◆ WHAT YOU NEED TO DO ◆
Extract each line from the entries below that contains the string "This". Letter case counts.

◆ RAW RECORDS ◆
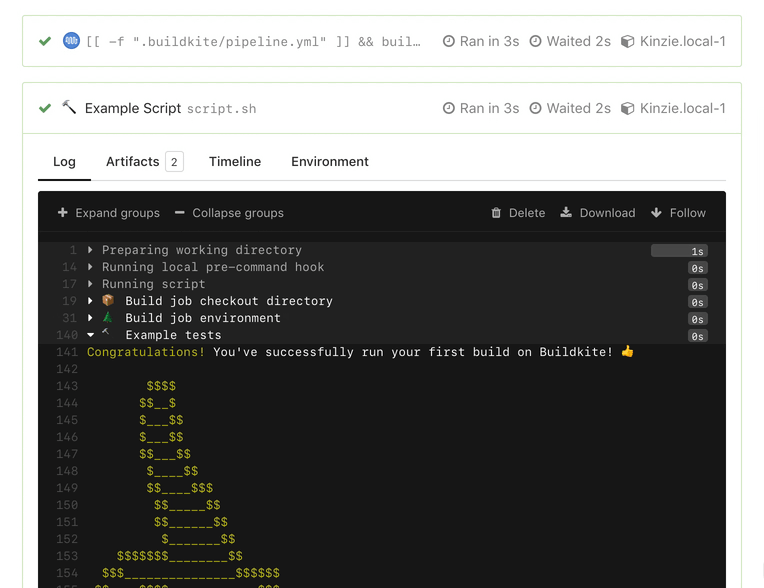The width and height of the screenshot is (764, 588).
Task: Delete the job log
Action: (x=518, y=213)
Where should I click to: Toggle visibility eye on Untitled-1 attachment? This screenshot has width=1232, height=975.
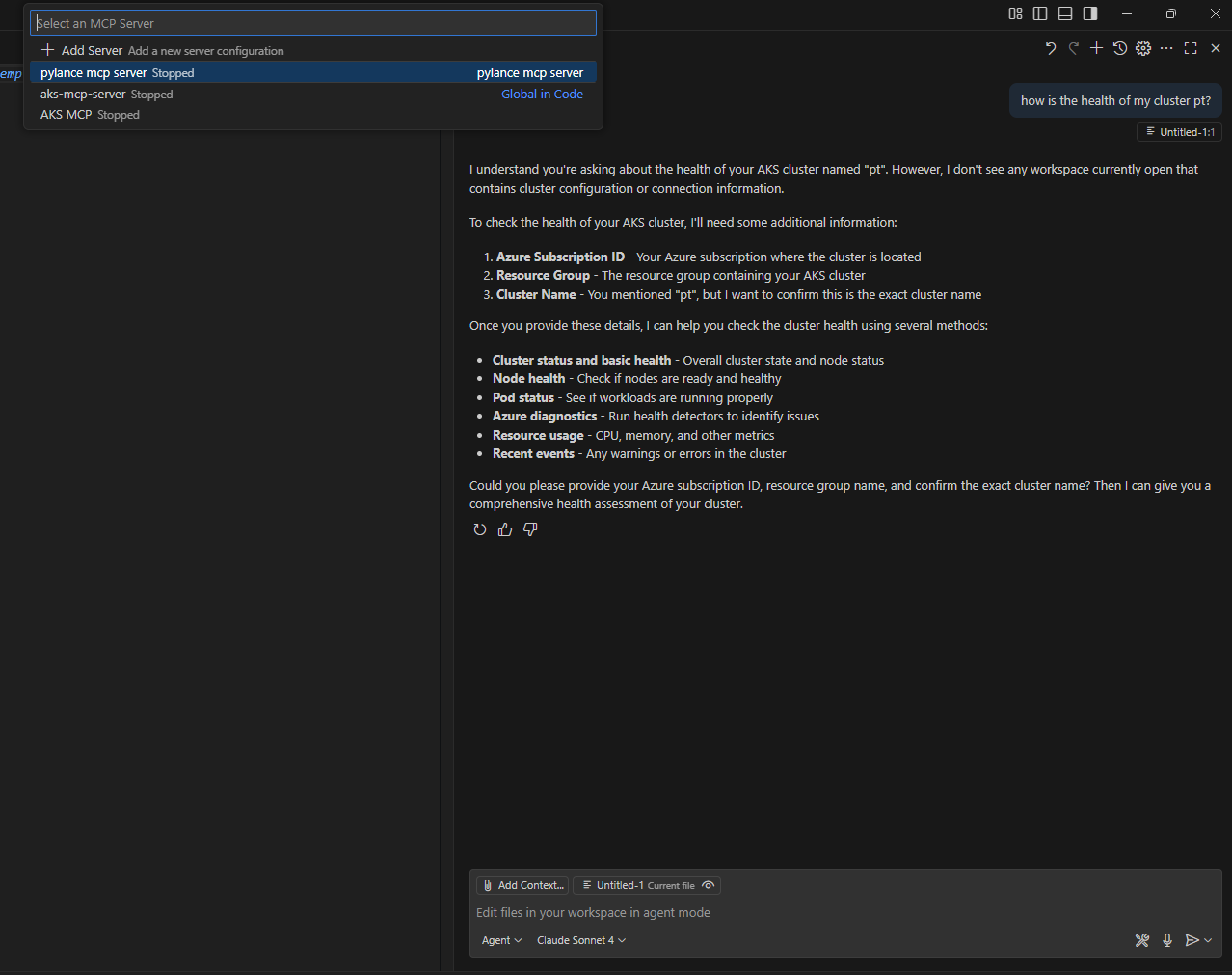(x=708, y=885)
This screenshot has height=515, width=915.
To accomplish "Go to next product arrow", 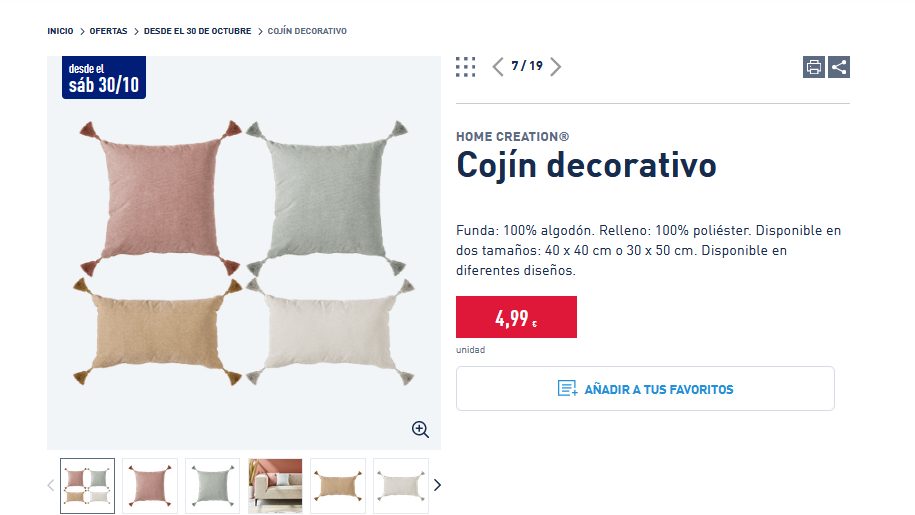I will coord(556,67).
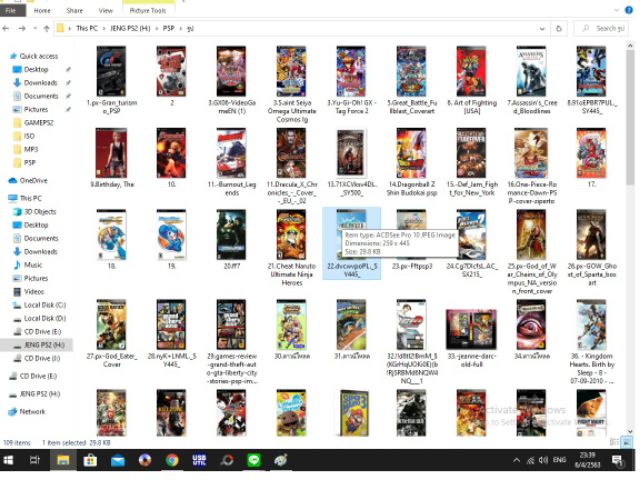The image size is (640, 480).
Task: Open the File menu
Action: click(13, 10)
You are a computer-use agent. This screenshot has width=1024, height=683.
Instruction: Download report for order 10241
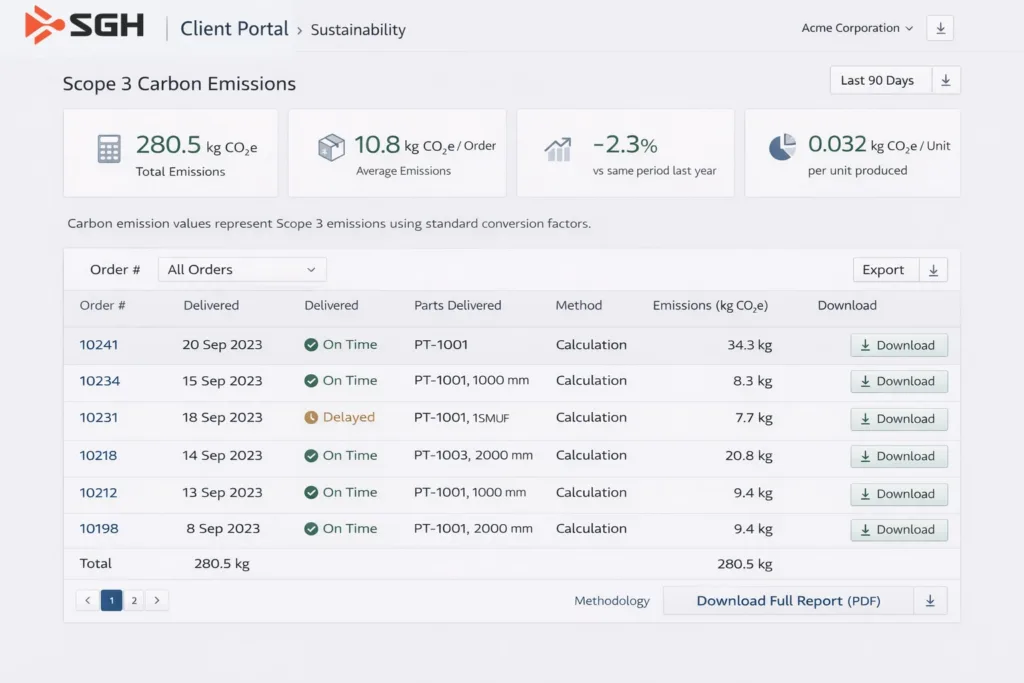point(898,346)
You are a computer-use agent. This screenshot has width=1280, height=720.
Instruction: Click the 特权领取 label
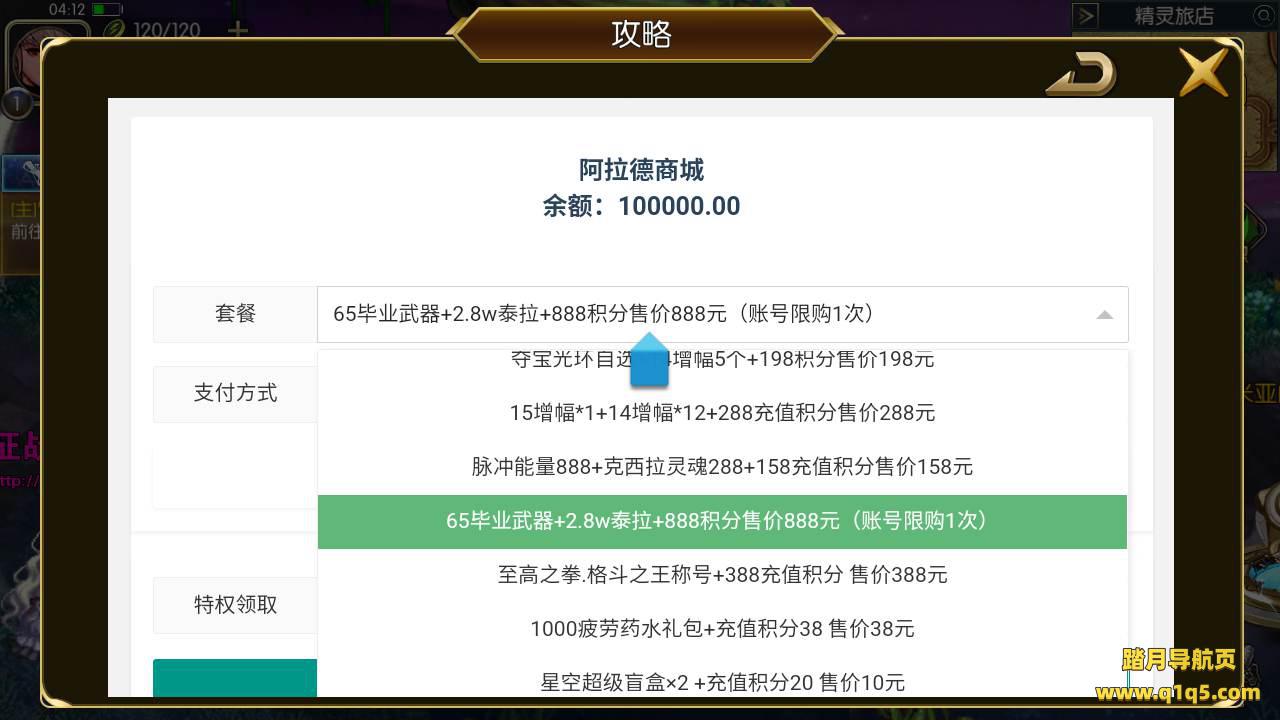tap(235, 605)
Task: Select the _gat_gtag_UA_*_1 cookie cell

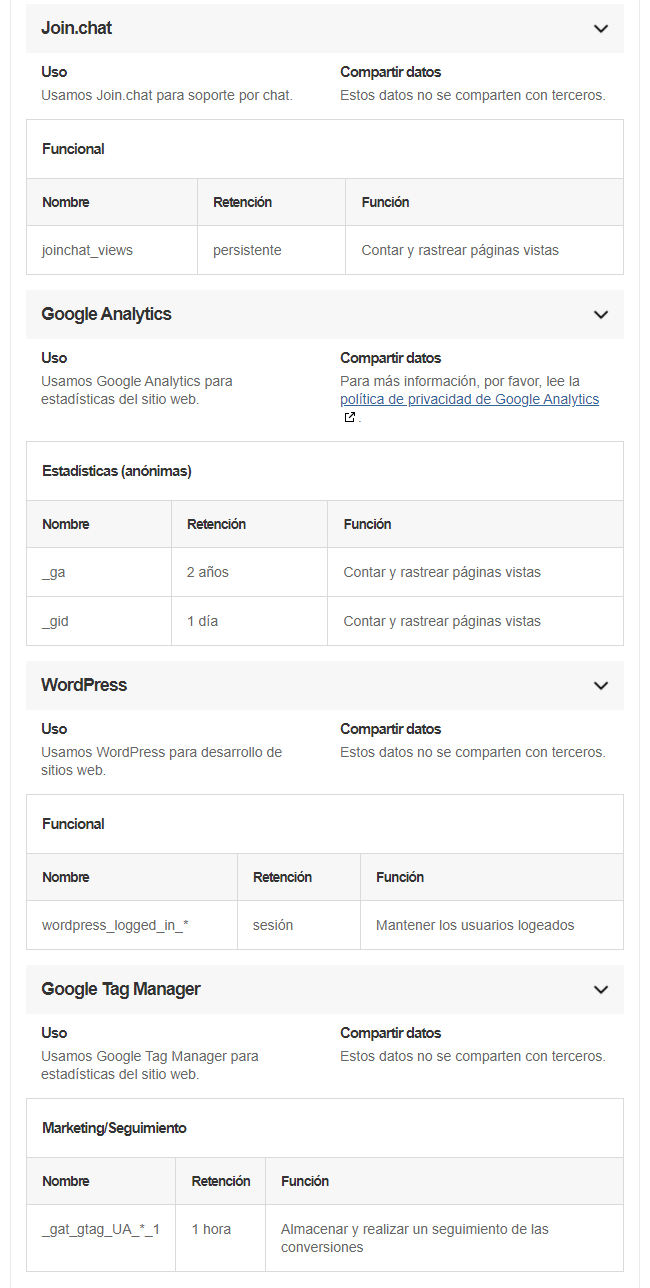Action: (101, 1238)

◆ REPLY TO THE EXERCISE ◆
Where should I click to: Toggle visibility eye on Untitled-1 attachment? This screenshot has width=1232, height=975.
This screenshot has height=515, width=915.
You are a computer-use agent. This screenshot has width=1024, height=683.
You are a computer-use agent. This screenshot has width=1280, height=720.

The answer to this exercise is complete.